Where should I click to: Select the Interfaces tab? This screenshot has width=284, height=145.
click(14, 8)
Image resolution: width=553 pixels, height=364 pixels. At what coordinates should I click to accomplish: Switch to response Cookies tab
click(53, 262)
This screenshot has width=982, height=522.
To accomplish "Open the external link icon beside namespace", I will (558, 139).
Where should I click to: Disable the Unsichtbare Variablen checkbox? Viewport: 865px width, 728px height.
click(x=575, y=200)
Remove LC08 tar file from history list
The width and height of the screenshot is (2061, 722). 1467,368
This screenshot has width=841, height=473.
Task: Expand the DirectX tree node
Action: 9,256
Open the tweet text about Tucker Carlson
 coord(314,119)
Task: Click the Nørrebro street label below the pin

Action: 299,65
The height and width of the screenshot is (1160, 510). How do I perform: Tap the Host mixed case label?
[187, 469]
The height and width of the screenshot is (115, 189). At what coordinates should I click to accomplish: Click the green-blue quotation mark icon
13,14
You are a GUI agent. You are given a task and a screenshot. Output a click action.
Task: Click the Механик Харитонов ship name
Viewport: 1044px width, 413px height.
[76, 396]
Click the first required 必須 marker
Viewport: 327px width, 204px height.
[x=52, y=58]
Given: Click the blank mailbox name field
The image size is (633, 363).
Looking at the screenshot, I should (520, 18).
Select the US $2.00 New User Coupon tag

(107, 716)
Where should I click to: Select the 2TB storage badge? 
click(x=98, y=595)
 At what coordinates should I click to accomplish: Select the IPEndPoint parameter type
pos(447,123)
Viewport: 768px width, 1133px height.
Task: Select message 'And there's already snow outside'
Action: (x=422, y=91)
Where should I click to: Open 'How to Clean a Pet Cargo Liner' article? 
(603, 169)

* _EXERCISE DIRECTIONS_:
An exact copy of the entries from the line containing "At what coordinates should I click to accomplish: Select" through the last line is the expected answer.

* _THE ANSWER_:
 At what coordinates should I click to accomplish: Select the IPEndPoint parameter type
pos(447,123)
Viewport: 768px width, 1133px height.
Task: Select message 'And there's already snow outside'
Action: (x=422, y=91)
Where should I click to: Open 'How to Clean a Pet Cargo Liner' article? 
(603, 169)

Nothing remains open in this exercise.